▶ [EXERCISE AIM]: Can you rewrite the records below with every "Select" switched to "Choose" and nothing else changed? Leave the pictures out of your answer.

[Page and screen pointing data]
::::::
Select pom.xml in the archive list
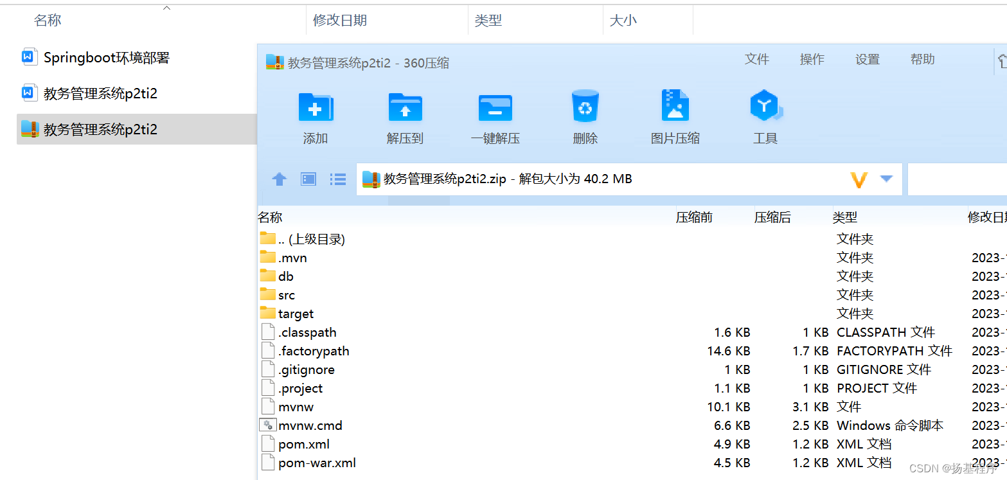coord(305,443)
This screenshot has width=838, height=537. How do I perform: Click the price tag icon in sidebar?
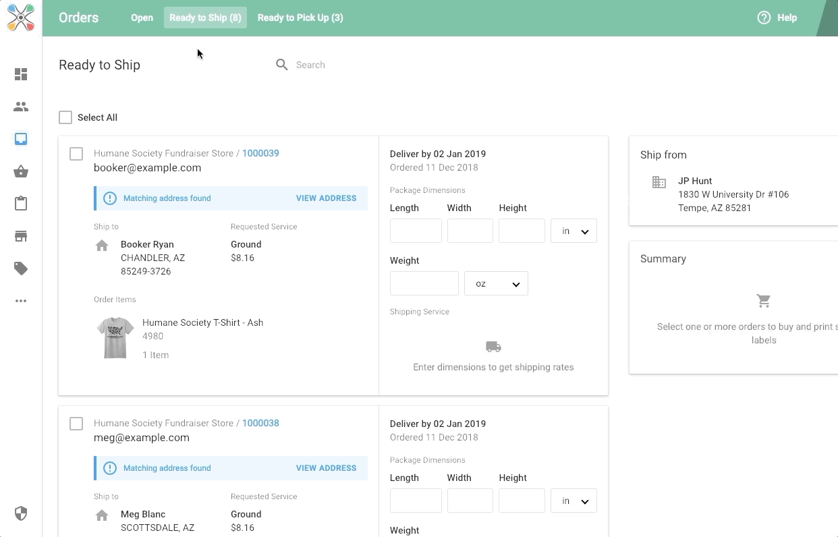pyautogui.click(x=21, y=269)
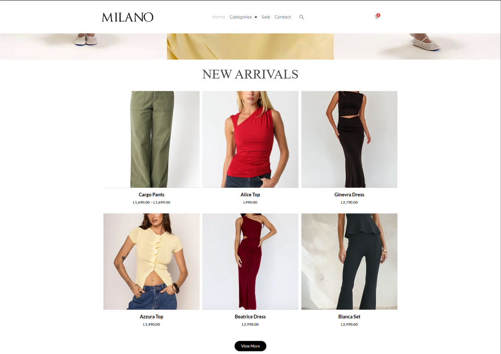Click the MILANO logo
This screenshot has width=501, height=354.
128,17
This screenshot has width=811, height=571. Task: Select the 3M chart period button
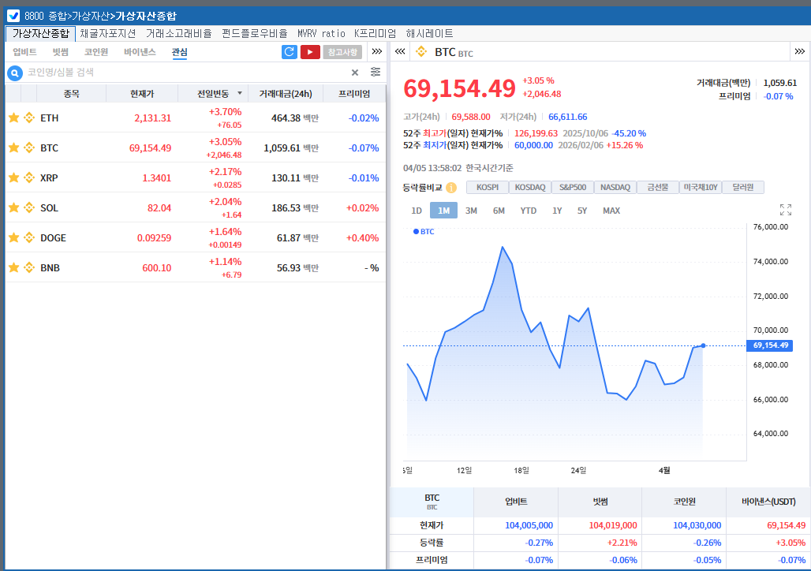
::::::
▶ [RESPONSE]:
Choose pom.xml in the archive list
coord(305,443)
This screenshot has width=838, height=537. How do I perform: Click the price tag icon in sidebar?
pyautogui.click(x=21, y=269)
Click the MILANO logo
This screenshot has width=501, height=354.
128,17
This screenshot has width=811, height=571. Task: Choose the 3M chart period button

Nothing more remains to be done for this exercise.